Someone sent us an e-mail containing a picture of a box of Kellogg’s corn flakes with pictures of many of the recent political contenders on the front. The label said, “Same old CORN different FLAKES with more added NUTS this time.” Oh boy! How true!
Someone asks every so often why we can have 50 contestants for Miss American and only two—maybe three—presidential candidates. After listening to some of the remarks made by various political candidates, I am not too sure, but I do believe the Miss America contestants would be just about as capable as some of the candidates. How sad.
My parents were astounded that one candidate has rounded up 90 million dollars this year for his campaign. That’s pretty big money—even in Texas. And then the parents started sniffing around to see if they could find the major funding source. Well, I don’t believe everything I read on the Internet, and there probably isn’t any law that says that people outside the USA can’t contribute to our candidates. Still, at least one candidate probably won’t be getting any funding from the Middle East.
Somehow our country needs to come up with a better plan for finding qualified people to fill positions of responsibility. If we had a draft system for Congress instead of these impressive pay packages and perks, I suspect that we would find ourselves with an entirely new generation of “draft dodgers”! If every lawyer had to spend two years serving in the criminal justice system or in a court where nothing except stupid lawsuits were heard, we might have lawyers with an entirely new outlook on law.

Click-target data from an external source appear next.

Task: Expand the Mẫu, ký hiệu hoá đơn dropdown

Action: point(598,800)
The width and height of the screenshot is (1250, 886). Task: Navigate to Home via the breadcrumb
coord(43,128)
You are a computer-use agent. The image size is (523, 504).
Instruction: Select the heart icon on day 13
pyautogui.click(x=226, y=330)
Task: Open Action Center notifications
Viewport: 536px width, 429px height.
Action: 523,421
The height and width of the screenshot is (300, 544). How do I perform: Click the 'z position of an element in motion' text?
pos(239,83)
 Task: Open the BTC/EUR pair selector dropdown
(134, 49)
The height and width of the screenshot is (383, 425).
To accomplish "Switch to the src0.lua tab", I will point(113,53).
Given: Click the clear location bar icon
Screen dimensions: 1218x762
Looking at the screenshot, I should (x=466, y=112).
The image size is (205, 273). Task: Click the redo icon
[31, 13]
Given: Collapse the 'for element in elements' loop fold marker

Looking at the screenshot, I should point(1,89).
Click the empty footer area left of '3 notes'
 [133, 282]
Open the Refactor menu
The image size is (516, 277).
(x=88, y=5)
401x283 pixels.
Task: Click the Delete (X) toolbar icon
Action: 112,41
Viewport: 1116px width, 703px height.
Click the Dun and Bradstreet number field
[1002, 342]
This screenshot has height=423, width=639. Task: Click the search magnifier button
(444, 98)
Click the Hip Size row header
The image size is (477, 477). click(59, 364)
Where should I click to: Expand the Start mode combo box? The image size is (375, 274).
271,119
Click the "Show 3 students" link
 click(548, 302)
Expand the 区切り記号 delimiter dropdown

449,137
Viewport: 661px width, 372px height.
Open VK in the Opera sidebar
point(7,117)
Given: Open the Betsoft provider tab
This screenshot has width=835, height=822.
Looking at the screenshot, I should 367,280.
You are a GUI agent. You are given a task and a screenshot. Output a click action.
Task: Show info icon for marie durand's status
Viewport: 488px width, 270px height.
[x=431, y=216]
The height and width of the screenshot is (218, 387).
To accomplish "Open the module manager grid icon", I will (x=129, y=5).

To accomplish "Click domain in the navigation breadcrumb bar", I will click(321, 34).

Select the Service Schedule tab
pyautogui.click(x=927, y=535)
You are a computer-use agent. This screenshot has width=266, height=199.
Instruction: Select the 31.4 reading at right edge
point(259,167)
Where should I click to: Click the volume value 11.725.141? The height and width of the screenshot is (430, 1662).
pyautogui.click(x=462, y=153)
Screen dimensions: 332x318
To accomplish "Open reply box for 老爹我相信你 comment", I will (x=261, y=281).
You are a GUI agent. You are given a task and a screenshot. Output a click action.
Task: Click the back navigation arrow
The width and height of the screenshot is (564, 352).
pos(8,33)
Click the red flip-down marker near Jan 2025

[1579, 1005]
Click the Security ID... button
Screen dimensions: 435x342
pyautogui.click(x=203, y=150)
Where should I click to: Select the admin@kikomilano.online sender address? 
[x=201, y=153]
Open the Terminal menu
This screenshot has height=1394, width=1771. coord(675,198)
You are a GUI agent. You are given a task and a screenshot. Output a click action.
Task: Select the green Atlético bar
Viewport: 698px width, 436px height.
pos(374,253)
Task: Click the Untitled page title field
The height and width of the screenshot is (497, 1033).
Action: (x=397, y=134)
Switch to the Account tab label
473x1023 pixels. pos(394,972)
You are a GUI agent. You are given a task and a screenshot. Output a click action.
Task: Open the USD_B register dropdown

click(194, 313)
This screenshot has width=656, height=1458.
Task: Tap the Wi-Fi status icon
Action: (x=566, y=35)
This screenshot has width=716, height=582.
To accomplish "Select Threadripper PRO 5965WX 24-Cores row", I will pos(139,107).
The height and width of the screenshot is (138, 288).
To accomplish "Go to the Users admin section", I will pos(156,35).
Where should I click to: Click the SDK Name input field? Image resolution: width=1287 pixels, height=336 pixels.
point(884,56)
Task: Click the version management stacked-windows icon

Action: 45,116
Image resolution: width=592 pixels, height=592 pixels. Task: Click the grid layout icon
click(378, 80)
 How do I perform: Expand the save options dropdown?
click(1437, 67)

The same technique that is sometimes used to make alcohol distasteful to alcoholics might work for people in other situations. For instance, all these egotistical doctors who think that they know it all should spend at least two years as bedpan jockeys on rotation in mental hospitals, rest homes, and in rural hospitals. Each principal should spend two years teaching a semester each in pre-K, junior high, high school, and one of the “alternate” education sites for juvenile offenders.
Some of the high schools have a program that supplies babies—or something as delicate as a baby—for students to carry around for six weeks. The really sophisticated “babies” have to be changed, fed, and put to sleep and record those interactions. But whether it is an egg or a five-pound sack of flour that the kids carry around, it just doesn’t really prepare them for that nine-month pregnancy, morning sickness, child birth, and sleepless nights. About two summers working in a day care center should help them learn the ropes—and some of the responsibilities that go with parenting.
We might as well take this idea to another level: people who want pets should have to work at least six months in a local shelter for homeless dogs, cats, and other animals. Let us think, too, about bankers and others who extend credit to people who cannot possibly ever pay back loans. Could creditors be licensed only after they have worked in a homeless shelter for six months?
Oh, teaching people to be responsible for themselves isn’t going to happen in any of these ways. And we will keep on getting “leaders” who lack much of what one old neighbor used to call “gumption.” America developed a strong will in people who were already intent on making their own way. No one person was responsible for building this nation, and no one person can lead or change an entire nation. We will probably keep having a few flakes sprinkled around for another four years or so. But when we get tired of corn and flakes, maybe we will find someone with a bit more gumption to help this country find its source of common sense again. Shucks (another corn pun ;-), I still like Mitt Romney.